Accessing Benefits with a LTC Annuity
Although the exact guidelines may vary by contract annuity, annuity owners with access to pay LTC expenses can only do so if they qualify for care that is needed because of a diagnosis of some type of dementia or the inability to perform two of six activities of daily living (ADL’s): The ADL’s are bathing, eating, dressing, toileting, transferring from place to place, and refraining from incontinence.
It is important to note that combined LTC insurance–annuity policies can deliver some investment returns to the policyholder even if LTC is never actually needed. Many annuities have “lifetime income riders” in which the rider increases the monthly or annual payout to 150 percent or 200 percent of the regular payout once the annuity owner cannot perform two for six ADL’s. The increased payout may be limited by time or account value. For example, if the lifetime payout is $20,000, then the insurance company may increase the payout to $30,000 or $40,000 per year for up to five years, or until the policy value reaches zero. At that point, the annuity payout would return to $20,000 for the remainder of the annuity owner’s life.
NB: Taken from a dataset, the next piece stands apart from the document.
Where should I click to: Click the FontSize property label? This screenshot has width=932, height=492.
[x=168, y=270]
Drawbacks Associated with a LTC Annuity
Annuities with LTC benefits do in fact have their drawbacks and flaws. One drawback is that the opportunity cost is high because the investment return on the fixed annuity is usually less than one percent, often zero percent. With some of these annuities, the investment return is actually negative every year; the cash surrender value decreases every year instead of increasing.
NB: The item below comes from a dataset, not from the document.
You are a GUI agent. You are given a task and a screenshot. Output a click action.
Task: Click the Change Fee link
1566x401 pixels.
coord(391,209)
Another drawback of LTC annuities is the fact the annuity owner must make a rather large lump sum payment upfront– usually in the order of $100,000. The insurance company will then use the lump sum payment first to pay qualified LTC expenses before the company starts using its money. In reality, the annuity owner is in reality “buying a $100,000 deductible”.
The other major drawback associated with LTC annuities are the high fees. While annuities have higher fees than other investment products, the insurance companies who offer LTC annuities justify these fees on the following grounds: An annuity is transferring investment risk, interest rate risk, and longevity risk to the insurance company. The only reason that the insurance company is willing to absorb these risks is because it is being paid a fee.
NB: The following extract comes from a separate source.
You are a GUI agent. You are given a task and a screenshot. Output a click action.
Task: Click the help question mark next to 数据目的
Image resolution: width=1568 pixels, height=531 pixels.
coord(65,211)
Which Individuals Are Ideal Candidates for a LTC Annuity?
The ideal individual for purchasing an LTC annuity is someone who does not want to pay annual premiums for a traditional, “stand-alone” LTC insurance policy and wants his or her money in a safe, yet low-yielding somewhat safe investment. Note that if LTC benefits are not triggered, then the annuity owner can still earn a low yield from the annuity and life-time income from the annuity.
Those individuals who have significant cash value built up in cash value or permanent life insurance policies (these include whole life, universal life, and variable life insurance policies) in which the death benefit is no longer needed are ideal candidates for LTC annuities. These individuals can perform an Internal Revenue Code (IRC) Section 1035 exchange in which the built-up cash value from the life insurance policy is directly transferred tax-free to the LTC annuity. In so doing, the individual is addressing his or her future LTC needs in an ideal way to get LTC insurance with no additional out-of-pocket expenses.